From Ft. de Vanves we traveled an old and familiar road via Fère Champenoise, where we spent the first night and Ligny-en-Barrois where we spent the second (Sat. Feb. 9). We parked our cars in the same place as in July when Sect. 61 passed through on it’s way to Brabant-le-Roi and thence to Verdun. On Sunday about 4 P.M. we reached Neufchâteau after having passed over the same road as we did in July. It was very interesting. The trip up had been made in beautiful weather. Nothing green, but nice days for driving.


Neufchâteau is very different now from what it was when we last saw it. It is jammed with American troops who swarm the streets every evening and make things disagreeable indeed. It is no longer the quiet little French town with its more solemn civilians and soldiers, but a loud and boisterous place where English is heard on every side. The Americans haven’t gotten into the spirit of this thing yet, but one can hardly blame them. How could they--trouble free and care-free young ruffians who can’t understand what France has sacrificed in 3 years of this struggle for life. I am longing for the day when they may actually get a taste of what France has suffered and when some of these petty, snobbish young officers will find no room for them in a man’s army.

We are now stationed at Base Hospital #66 for wounded and sick men and horses.

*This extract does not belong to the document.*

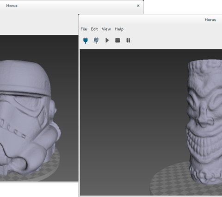Open the Edit menu

[94, 29]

Some of the section has been sent on detached service to Gondricourt, but the majority of us are here doing very light work. We are with the American Army -- not the French as we had hoped. I think we have been sent up here to be sized up by American officials while in service. We all hope to make good so as to get out of here as soon as possible. We carry only sick--no wounded--to various hospitals in this section. Vittel, 30 km south of here is the most interesting trip. Vittel is the famous water center of France. All tourists used to visit the fine hotels in Vittel and bathe in this famous water. There is also a gambling casino here which rivaled that of Monte Carlo before the war. These hotels and casino have been turned over to the American Army and are now being used as hospitals.